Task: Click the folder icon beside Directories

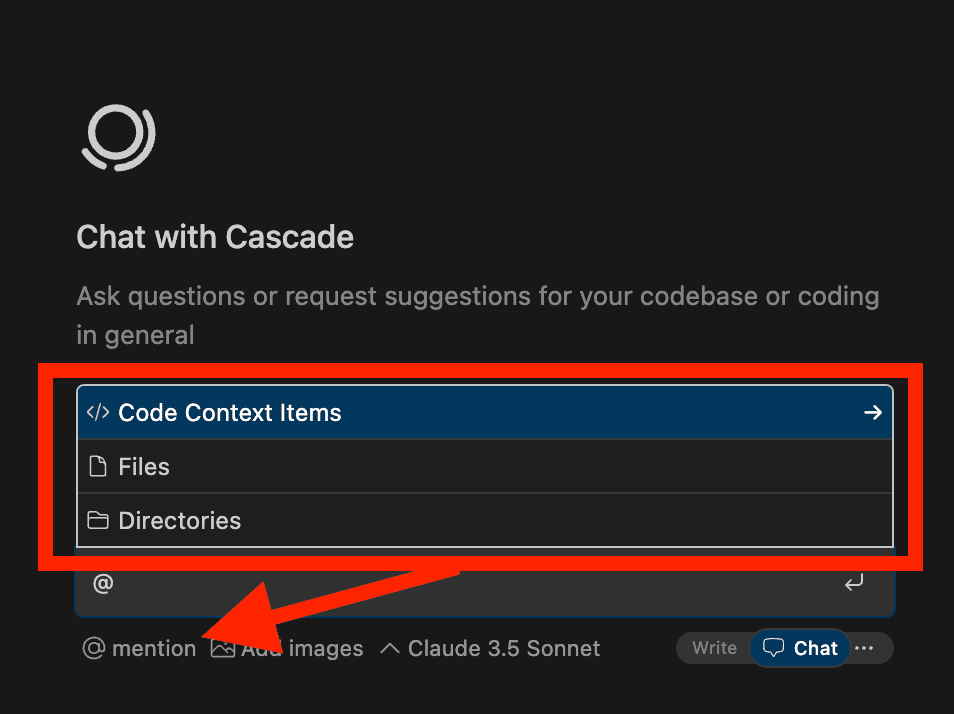Action: (x=98, y=521)
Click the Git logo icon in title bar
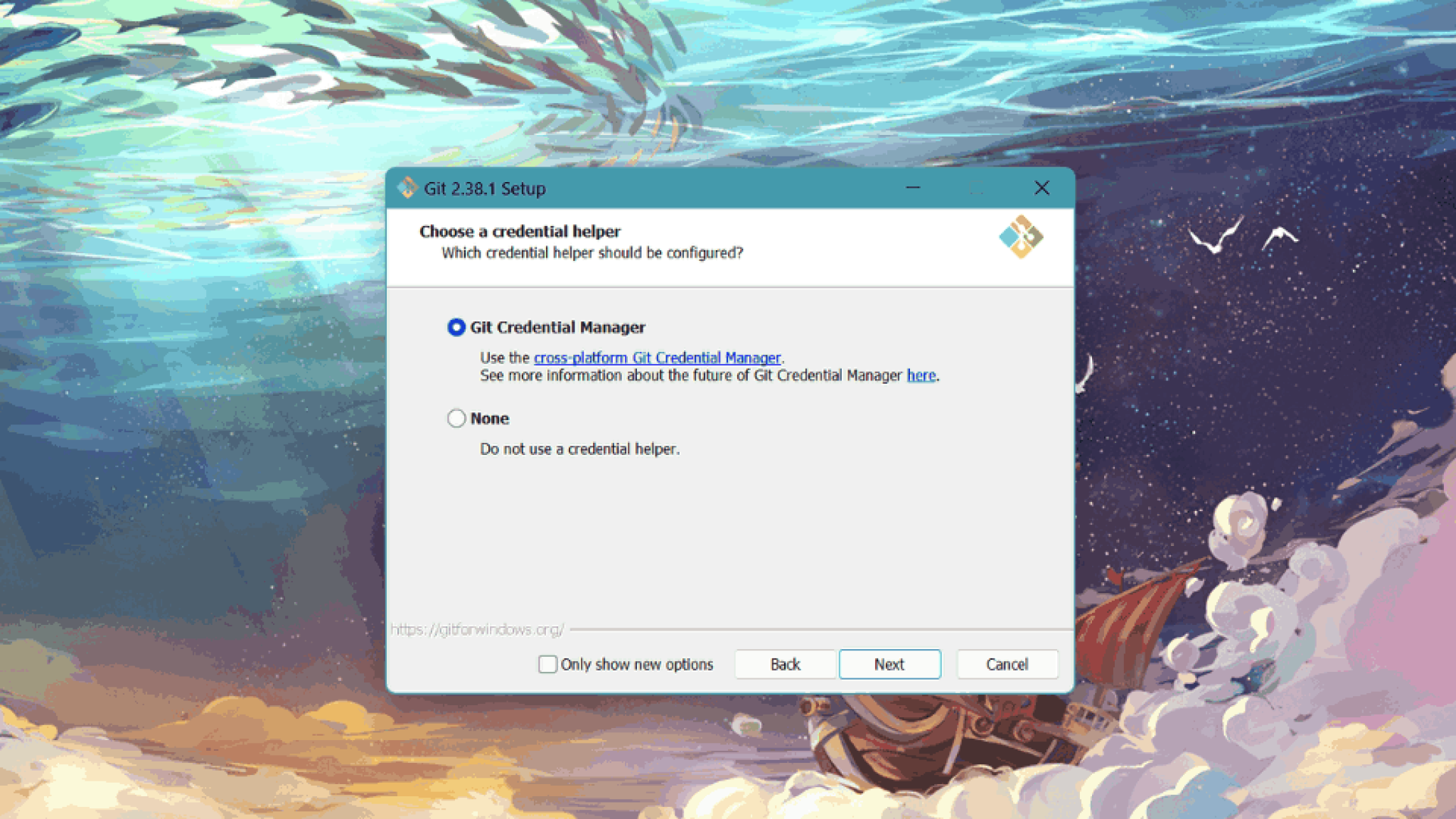 click(407, 188)
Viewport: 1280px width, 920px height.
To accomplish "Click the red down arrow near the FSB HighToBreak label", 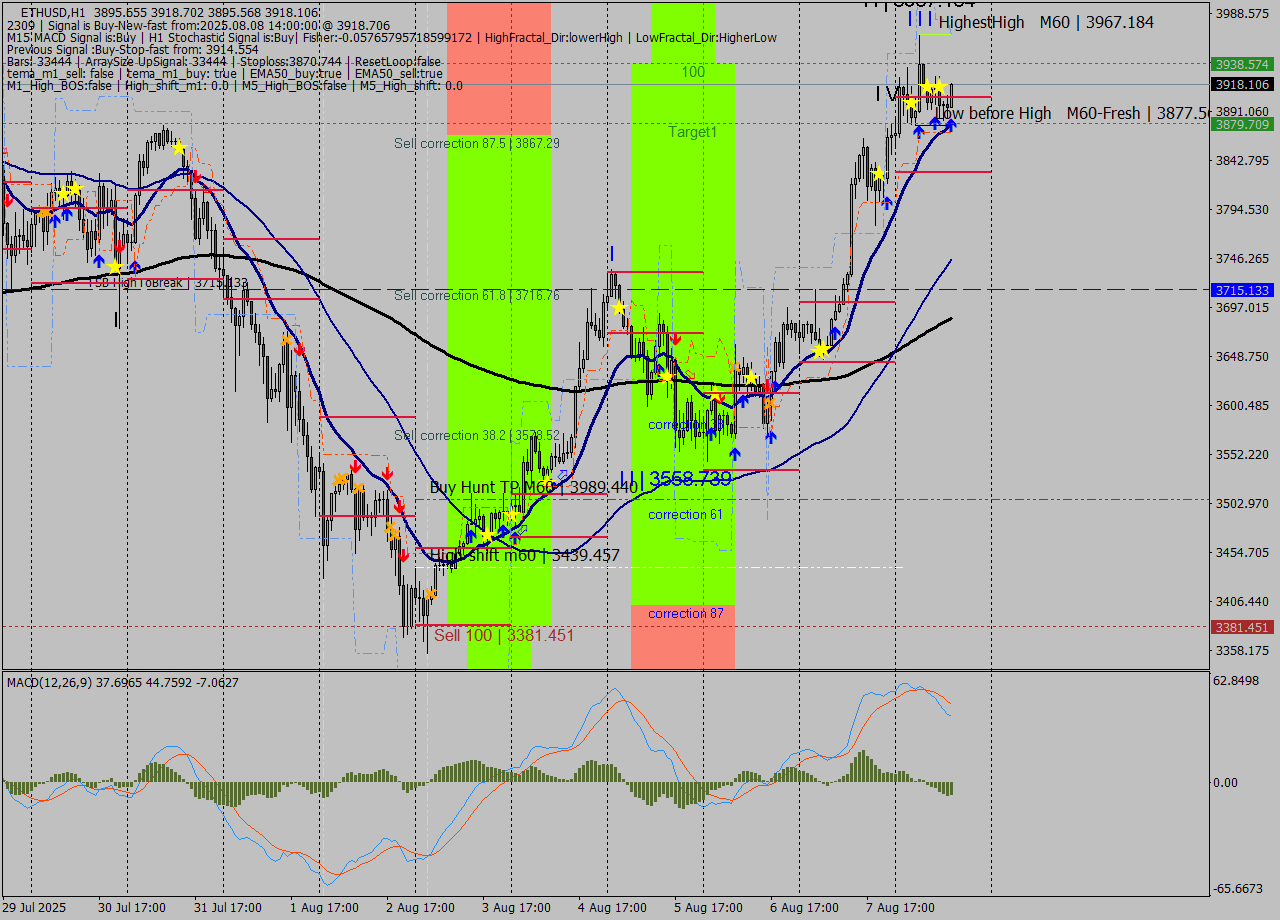I will (x=119, y=246).
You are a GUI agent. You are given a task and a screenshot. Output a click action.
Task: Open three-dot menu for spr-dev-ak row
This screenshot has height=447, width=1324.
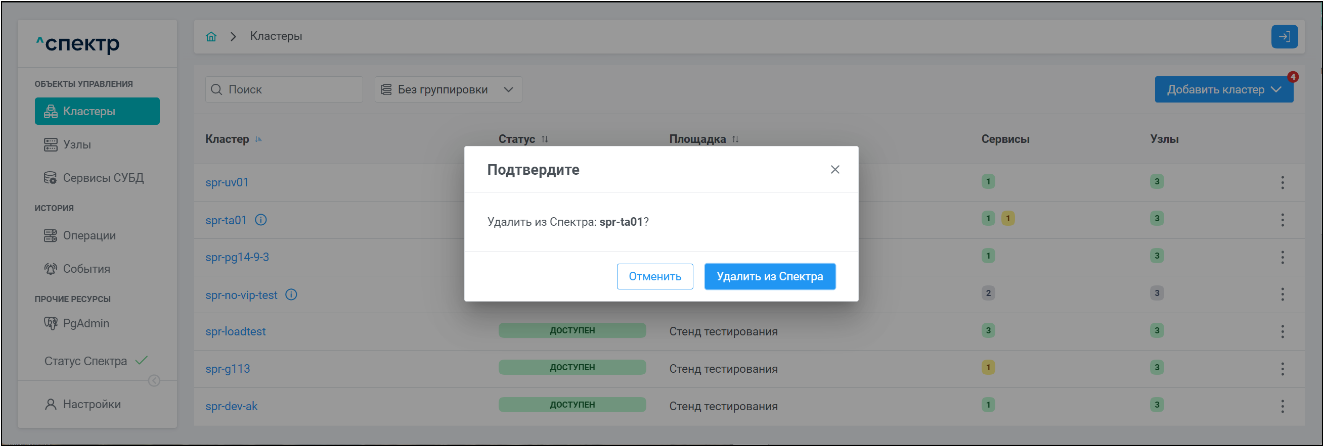(1282, 406)
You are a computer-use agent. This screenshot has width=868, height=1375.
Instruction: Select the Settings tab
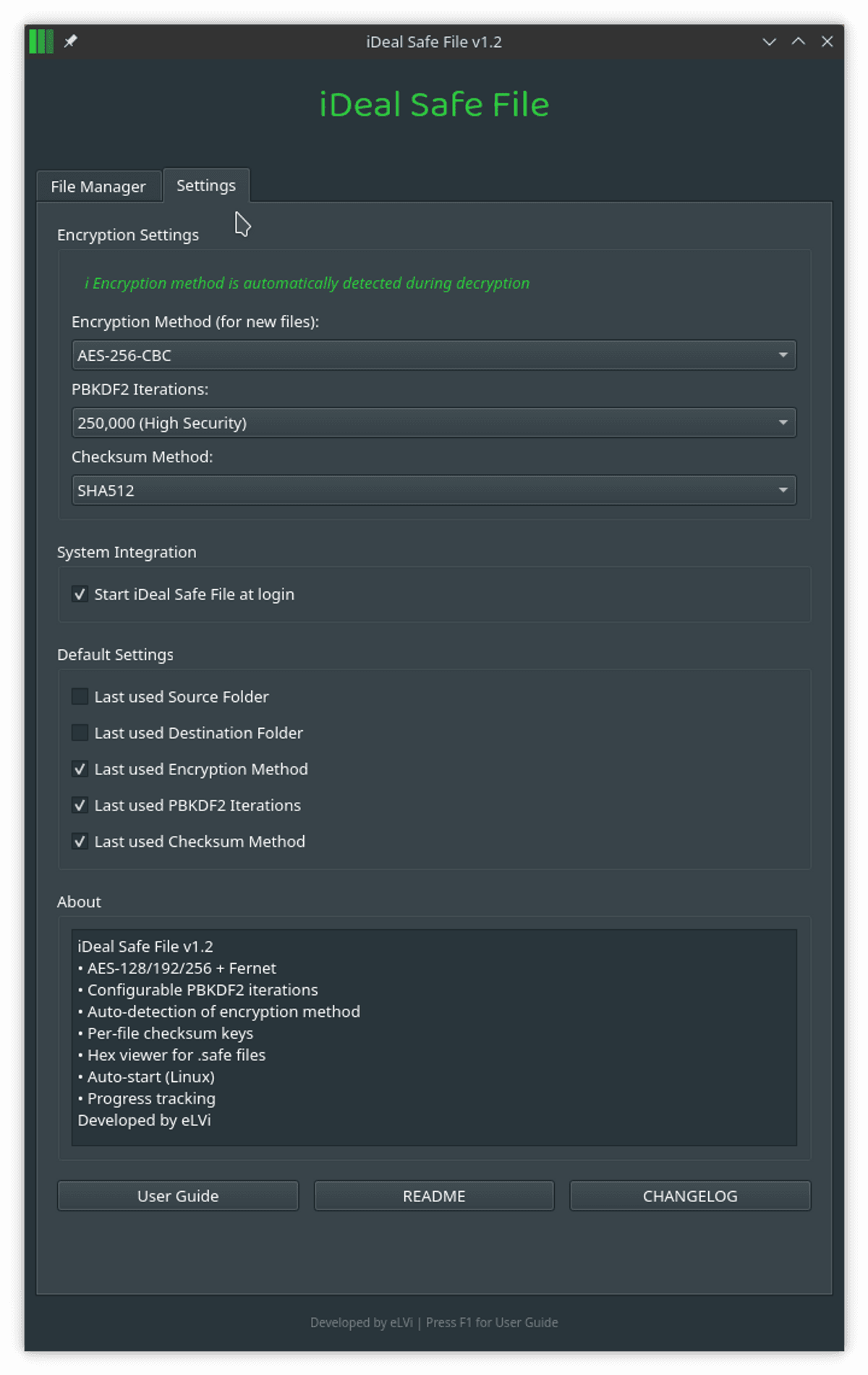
####
• [Aufgabenstellung]: Gib die Datensätze erneut wieder, beginnend mit der Zeile, die „You are a GUI“ enthält, und endend mit dem Ende der Datensätze, und benenne dabei „screenshot“ in „image“ um, ohne sonst etwas zu ändern. Lass die Bilder in der Antwort weg.

• [Lösung]:
You are a GUI agent. You are given a task and a image. Output a click action.
Task: Open three-dot menu for spr-dev-ak row
This image has height=447, width=1324.
(1282, 406)
You are a computer-use agent. This image has width=868, height=1375.
Instruction: Select the Settings tab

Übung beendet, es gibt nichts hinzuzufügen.